Text segment:
Oman is a dry and arid country with very low annual rainfall – hence the importance of the irrigation system known as ‘falaj’  أَفْ (plural  أَفْلَاج   aflāj). In classical Arabic, the word أَفْ has nothing to do with water, but refers to the distribution of shares, and as Shebbeare explains in some of his lecture notes (EUL MS 293/1), these are measured in units of time rather than volume. Usually the falaj is owned collectively, with water flowing out from the main channel into individual gardens, for which each landowner buys the right to so many minutes, or hours, per day or week. A nineteenth century document listing the owners of a falaj can be viewed here.

In his notes, Shebbeare describes seeing men cleaning a falaj (an endless talk that has been compared to the proverbial painting of the Forth Road Bridge), as well as some details of their construction, maintenance and ownership. His papers also contain correspondence in English and Arabic relating to a dispute between Seif bin Hamood al Qasimi and the Petroleum Development Oman (PDO) company regarding the reduction of waterflow in the of Falaj al Taibi, – also near Izki – which Seif claimed had been caused by the PDO’s actions in building a pipeline nearby (EUL MS 293/1/). Other papers in the collection relate to a divorce case, offering an insight into the social and marital customs of the region (EUL MS 293/2) within the wider context of village feuds and legal traditions.

Another of Shebbeare’s falaj photos, taken with a camera given to him by Sultan Said bin Taimur

Oman under Sultan Said bin Taimur

Sultan Said bin Taimur (1910-72) had been ruling the country since 1932, when he succeeded his father Taimur bin Faisal as 13th Sultan of Muscat. He inherited a colossal amount of financial debt, owed to Britain and India, as well as a country that was effectively divided into two halves: the cosmopolitan and more secular culture centred on Muscat and the coastal areas, which was controlled by the Sultan, and ‘Oman proper’, the interior region inhabited by tribal groups who were headed by an Imam, the religious leader of the Ibadi sect of Islam.  The latter is described in detail in The Imamate Tradition of Oman (Cambridge University Press, 1987) by John C. Wilkinson, whose papers are also held here at Exeter and will be the next collection to be catalogued: watch this space for another blogpost!

Over his 37 year rule Said bin Taimur succeeded in bringing his country out of debt, due in part to the discovery of oil. Extracting this was not easy as the wells lay in areas controlled by the tribes, and tension over the intrusion by oil workers led to violent clashes and a series of armed conflicts between the Sultan’s forces and the tribes. The Imamate finally came to an end in 1959, but this was achieved only through military support from Britain. The Sultan moved his residence 800 km away from Muscat to Salalah, and became increasingly reclusive, refusing to leave his palace and accessible only by appointment or through wireless contact shared with a select few. His determination to avoid returning to debt resulted in decades of financial parsimony, with hardly any investment in infrastructure or technology, an almost complete absence of education, and an isolated, anachronistic society that was described by outsiders as ‘medieval’. Discontent and unrest had been growing since the mid-1950s, especially in the Dhofar region, and the Sultan was increasingly reliant upon the British government for support.

Data section:
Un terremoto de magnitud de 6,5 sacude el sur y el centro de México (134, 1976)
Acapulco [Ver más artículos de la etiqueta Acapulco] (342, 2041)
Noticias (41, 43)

Task A: Name every person that the text on Oman identifies by name.
Task B: Extract the stretch of the text on Oman starting at "Sultan Said bin Taimur (1910-72)" and ending at "for another blogpost!", copying it word for word.
Rely only on the text on Oman for everything here; the lines offer nothing needed.

Complete answer A:
Shebbeare
Seif bin Hamood al Qasimi
Said bin Taimur
Taimur bin Faisal
John C. Wilkinson

Complete answer B:
Sultan Said bin Taimur (1910-72) had been ruling the country since 1932, when he succeeded his father Taimur bin Faisal as 13th Sultan of Muscat. He inherited a colossal amount of financial debt, owed to Britain and India, as well as a country that was effectively divided into two halves: the cosmopolitan and more secular culture centred on Muscat and the coastal areas, which was controlled by the Sultan, and ‘Oman proper’, the interior region inhabited by tribal groups who were headed by an Imam, the religious leader of the Ibadi sect of Islam.  The latter is described in detail in The Imamate Tradition of Oman (Cambridge University Press, 1987) by John C. Wilkinson, whose papers are also held here at Exeter and will be the next collection to be catalogued: watch this space for another blogpost!